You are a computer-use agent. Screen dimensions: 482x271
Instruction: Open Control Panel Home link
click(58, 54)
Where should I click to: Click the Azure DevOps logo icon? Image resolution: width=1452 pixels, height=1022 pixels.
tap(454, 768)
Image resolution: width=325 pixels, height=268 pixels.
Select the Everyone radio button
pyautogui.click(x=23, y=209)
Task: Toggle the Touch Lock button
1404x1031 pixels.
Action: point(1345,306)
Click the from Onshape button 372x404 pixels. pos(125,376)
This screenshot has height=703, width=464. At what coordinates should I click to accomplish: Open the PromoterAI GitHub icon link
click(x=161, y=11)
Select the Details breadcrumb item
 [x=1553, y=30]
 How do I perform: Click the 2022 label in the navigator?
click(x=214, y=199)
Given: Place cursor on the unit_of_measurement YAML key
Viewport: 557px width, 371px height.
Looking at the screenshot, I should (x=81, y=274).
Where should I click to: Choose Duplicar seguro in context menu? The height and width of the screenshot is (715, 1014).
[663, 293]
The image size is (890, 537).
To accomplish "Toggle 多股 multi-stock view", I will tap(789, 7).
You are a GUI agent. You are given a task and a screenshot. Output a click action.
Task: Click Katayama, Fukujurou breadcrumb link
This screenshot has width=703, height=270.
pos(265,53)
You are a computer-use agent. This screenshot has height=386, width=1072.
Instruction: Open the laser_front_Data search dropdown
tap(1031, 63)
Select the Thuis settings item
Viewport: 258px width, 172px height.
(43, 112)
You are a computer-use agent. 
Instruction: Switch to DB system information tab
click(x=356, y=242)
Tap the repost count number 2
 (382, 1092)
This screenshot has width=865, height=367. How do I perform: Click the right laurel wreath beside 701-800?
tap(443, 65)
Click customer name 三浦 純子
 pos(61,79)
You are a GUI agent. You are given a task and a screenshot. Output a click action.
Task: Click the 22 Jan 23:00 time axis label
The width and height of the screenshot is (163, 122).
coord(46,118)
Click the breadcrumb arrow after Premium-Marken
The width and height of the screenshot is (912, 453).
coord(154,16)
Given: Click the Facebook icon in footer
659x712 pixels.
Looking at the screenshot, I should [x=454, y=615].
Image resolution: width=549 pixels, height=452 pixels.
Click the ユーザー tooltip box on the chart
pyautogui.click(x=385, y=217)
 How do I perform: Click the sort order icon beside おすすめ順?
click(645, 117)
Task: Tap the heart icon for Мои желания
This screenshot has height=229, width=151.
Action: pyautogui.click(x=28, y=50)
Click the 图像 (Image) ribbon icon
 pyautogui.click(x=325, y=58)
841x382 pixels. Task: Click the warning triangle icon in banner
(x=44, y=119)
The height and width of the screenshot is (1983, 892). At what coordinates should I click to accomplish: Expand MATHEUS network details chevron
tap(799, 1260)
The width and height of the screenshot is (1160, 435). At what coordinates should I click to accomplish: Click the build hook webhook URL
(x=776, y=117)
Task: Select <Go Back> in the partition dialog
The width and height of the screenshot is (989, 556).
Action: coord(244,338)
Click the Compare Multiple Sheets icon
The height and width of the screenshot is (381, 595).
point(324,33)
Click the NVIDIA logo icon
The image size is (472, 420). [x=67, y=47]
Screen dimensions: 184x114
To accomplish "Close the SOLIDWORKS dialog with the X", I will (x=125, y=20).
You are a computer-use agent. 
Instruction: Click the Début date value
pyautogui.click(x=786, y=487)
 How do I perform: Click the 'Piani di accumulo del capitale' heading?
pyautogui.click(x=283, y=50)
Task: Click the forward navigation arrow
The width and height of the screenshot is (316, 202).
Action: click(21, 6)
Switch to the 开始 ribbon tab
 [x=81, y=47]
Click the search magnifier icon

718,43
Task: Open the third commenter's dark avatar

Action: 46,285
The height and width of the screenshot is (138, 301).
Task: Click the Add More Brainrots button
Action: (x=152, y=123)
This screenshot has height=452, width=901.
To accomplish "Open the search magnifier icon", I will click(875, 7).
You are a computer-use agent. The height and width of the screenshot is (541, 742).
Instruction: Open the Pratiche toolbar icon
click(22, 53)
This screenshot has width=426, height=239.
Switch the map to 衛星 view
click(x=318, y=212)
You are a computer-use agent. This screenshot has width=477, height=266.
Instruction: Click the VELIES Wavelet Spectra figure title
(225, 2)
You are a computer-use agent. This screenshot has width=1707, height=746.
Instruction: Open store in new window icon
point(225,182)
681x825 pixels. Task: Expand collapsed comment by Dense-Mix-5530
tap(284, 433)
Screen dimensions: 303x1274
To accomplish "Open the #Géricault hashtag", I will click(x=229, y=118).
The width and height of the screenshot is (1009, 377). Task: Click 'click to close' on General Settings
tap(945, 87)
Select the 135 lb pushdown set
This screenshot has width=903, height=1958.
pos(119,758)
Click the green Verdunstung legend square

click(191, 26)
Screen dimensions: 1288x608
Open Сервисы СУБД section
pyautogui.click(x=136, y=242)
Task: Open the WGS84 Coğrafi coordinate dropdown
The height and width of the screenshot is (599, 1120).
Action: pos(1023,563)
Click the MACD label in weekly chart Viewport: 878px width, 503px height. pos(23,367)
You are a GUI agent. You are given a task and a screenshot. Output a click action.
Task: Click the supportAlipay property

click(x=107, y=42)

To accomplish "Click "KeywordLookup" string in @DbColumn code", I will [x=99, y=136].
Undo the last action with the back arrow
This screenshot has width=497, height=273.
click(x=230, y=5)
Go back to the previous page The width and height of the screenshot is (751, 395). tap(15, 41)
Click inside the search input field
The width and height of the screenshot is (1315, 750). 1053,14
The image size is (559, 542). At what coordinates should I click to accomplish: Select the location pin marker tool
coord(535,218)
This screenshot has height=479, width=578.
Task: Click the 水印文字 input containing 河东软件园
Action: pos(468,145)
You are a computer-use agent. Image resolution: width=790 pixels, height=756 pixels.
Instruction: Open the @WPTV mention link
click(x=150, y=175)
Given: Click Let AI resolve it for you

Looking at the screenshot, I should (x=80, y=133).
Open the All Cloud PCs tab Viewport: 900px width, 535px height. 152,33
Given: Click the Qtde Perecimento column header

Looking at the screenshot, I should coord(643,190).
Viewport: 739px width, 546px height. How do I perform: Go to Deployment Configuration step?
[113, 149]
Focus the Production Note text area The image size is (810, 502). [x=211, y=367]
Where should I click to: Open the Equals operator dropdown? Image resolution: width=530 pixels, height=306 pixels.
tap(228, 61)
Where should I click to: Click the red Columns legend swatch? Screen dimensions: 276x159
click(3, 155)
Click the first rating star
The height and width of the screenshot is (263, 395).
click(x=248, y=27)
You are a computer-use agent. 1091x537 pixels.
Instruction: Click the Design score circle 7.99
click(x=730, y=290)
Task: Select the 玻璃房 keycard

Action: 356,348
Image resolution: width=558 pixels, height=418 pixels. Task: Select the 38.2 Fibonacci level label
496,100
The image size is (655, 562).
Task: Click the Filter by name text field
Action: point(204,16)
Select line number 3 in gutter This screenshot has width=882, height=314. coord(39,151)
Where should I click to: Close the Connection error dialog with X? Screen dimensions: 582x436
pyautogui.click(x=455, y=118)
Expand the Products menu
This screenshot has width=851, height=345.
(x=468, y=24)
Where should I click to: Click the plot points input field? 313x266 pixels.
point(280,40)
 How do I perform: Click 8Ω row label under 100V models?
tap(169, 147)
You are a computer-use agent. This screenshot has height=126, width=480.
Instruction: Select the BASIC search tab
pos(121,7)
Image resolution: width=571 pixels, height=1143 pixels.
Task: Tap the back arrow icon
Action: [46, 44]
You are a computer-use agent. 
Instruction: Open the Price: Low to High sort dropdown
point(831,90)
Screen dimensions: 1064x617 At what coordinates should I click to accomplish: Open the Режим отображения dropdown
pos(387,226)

**INSTRUCTIONS TO FOLLOW:**
What are the lines above, starting at the one with "Click the 图像 (Image) ribbon icon" and ending at the one with "Task: Select <Go"? Give them again exactly, and only them.

**EXERCISE RESULT:**
Click the 图像 (Image) ribbon icon
 pyautogui.click(x=325, y=58)
841x382 pixels. Task: Click the warning triangle icon in banner
(x=44, y=119)
The height and width of the screenshot is (1983, 892). At what coordinates should I click to accomplish: Expand MATHEUS network details chevron
tap(799, 1260)
The width and height of the screenshot is (1160, 435). At what coordinates should I click to accomplish: Click the build hook webhook URL
(x=776, y=117)
Task: Select <Go Back> in the partition dialog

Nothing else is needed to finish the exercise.